RAW DATA:
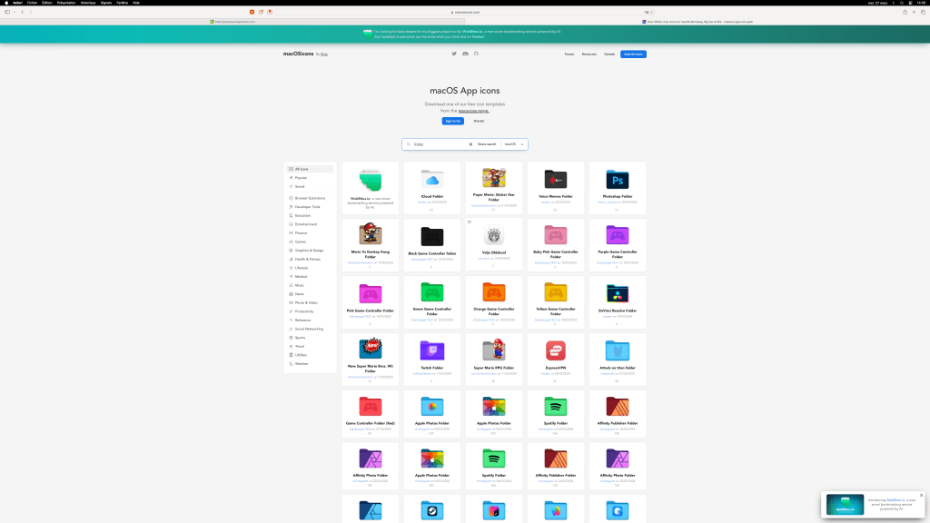This screenshot has width=930, height=523.
Task: Open the Twitter icon in the header
Action: click(x=454, y=54)
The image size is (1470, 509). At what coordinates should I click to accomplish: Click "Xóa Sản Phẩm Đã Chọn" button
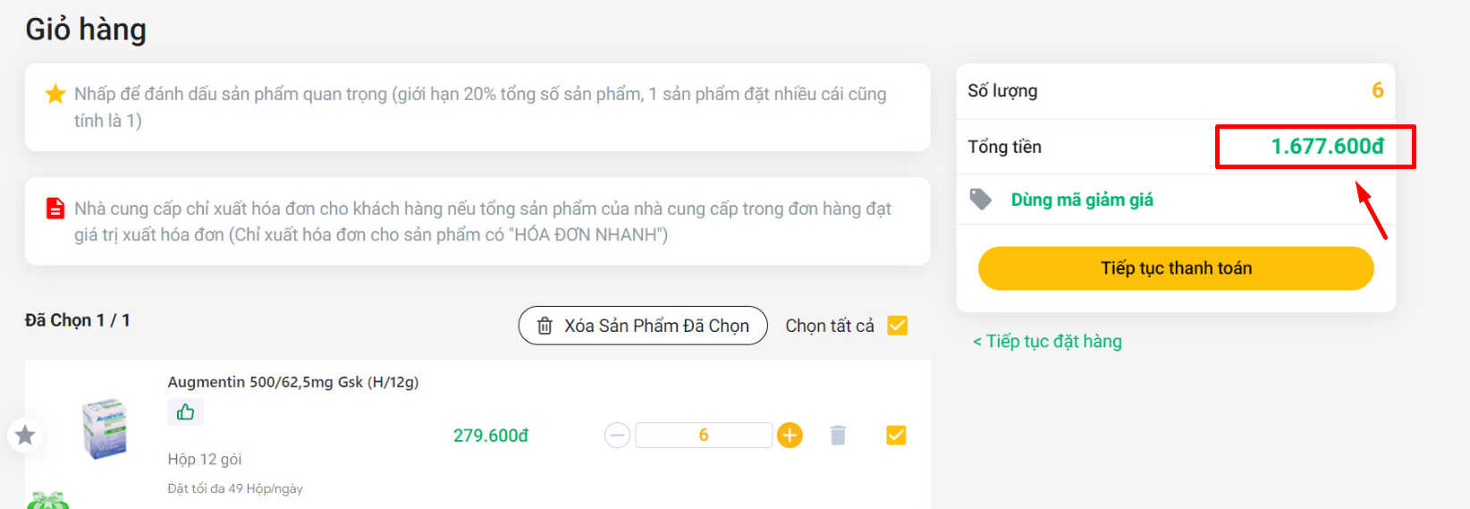642,326
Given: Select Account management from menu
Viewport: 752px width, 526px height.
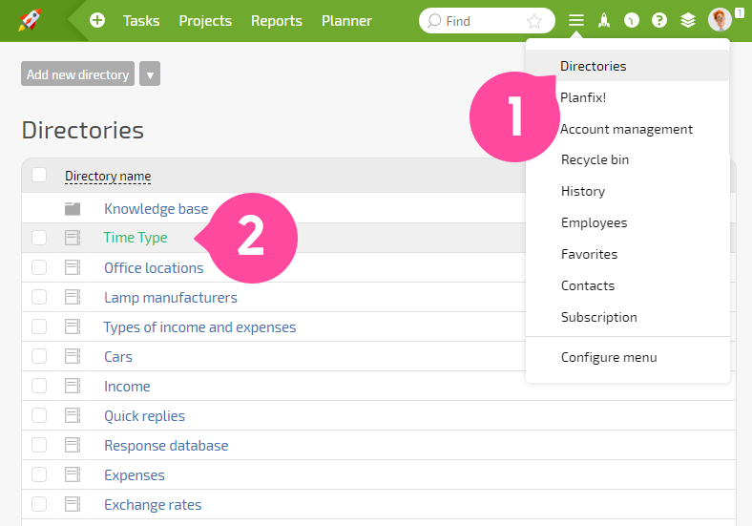Looking at the screenshot, I should [x=626, y=129].
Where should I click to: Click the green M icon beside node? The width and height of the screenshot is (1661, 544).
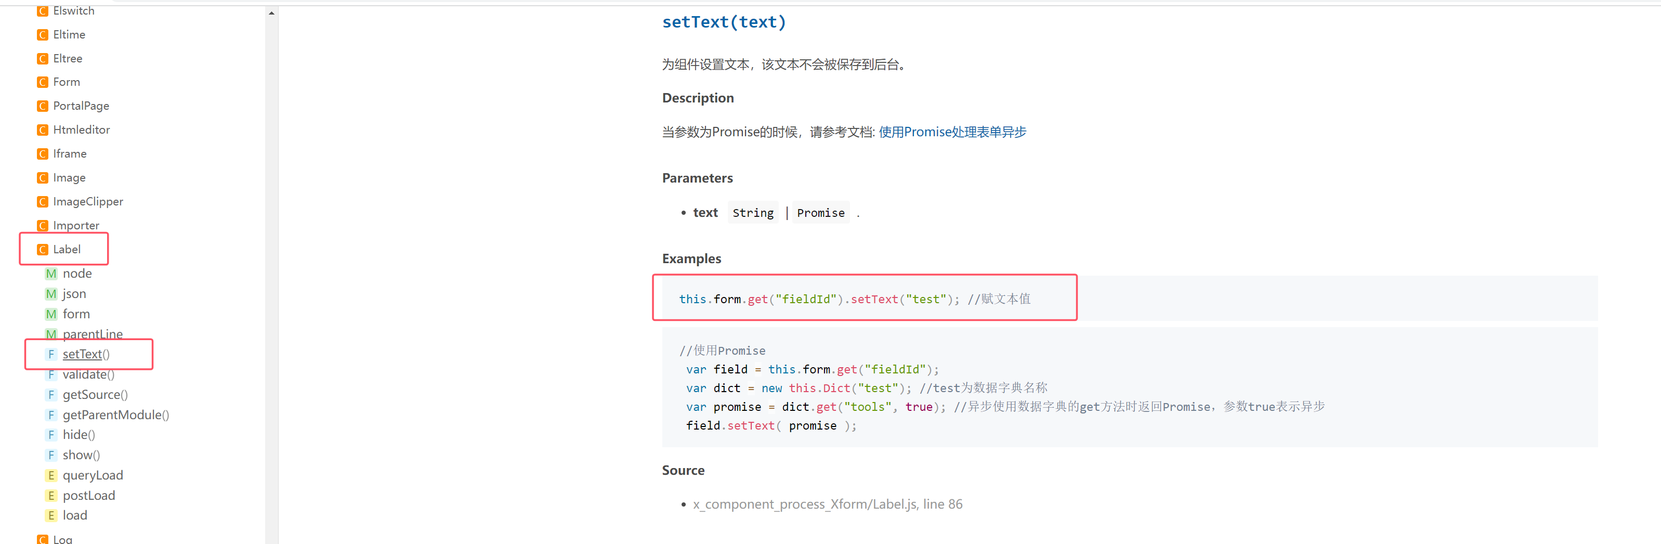[x=51, y=274]

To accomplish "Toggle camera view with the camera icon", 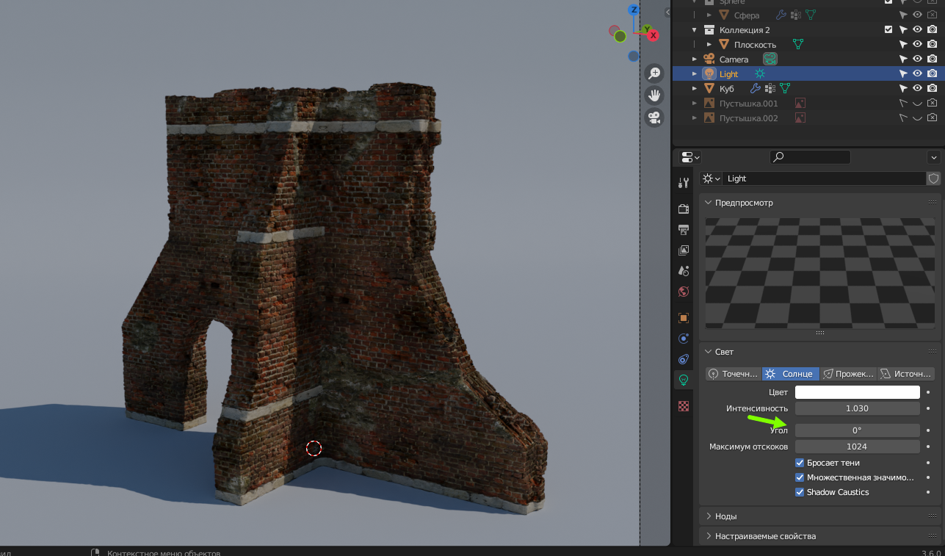I will tap(654, 118).
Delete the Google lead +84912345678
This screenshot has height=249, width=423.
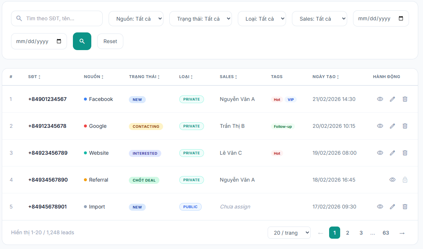point(405,126)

WORK TO DO: Write out again everything from the line containing "Delete the Google lead +84912345678" down to the end of the records. Add 125 to each coordinate in the answers, keep every other line unchanged, and leave out the pictures.

REPLY:
Delete the Google lead +84912345678
This screenshot has height=249, width=423.
point(530,251)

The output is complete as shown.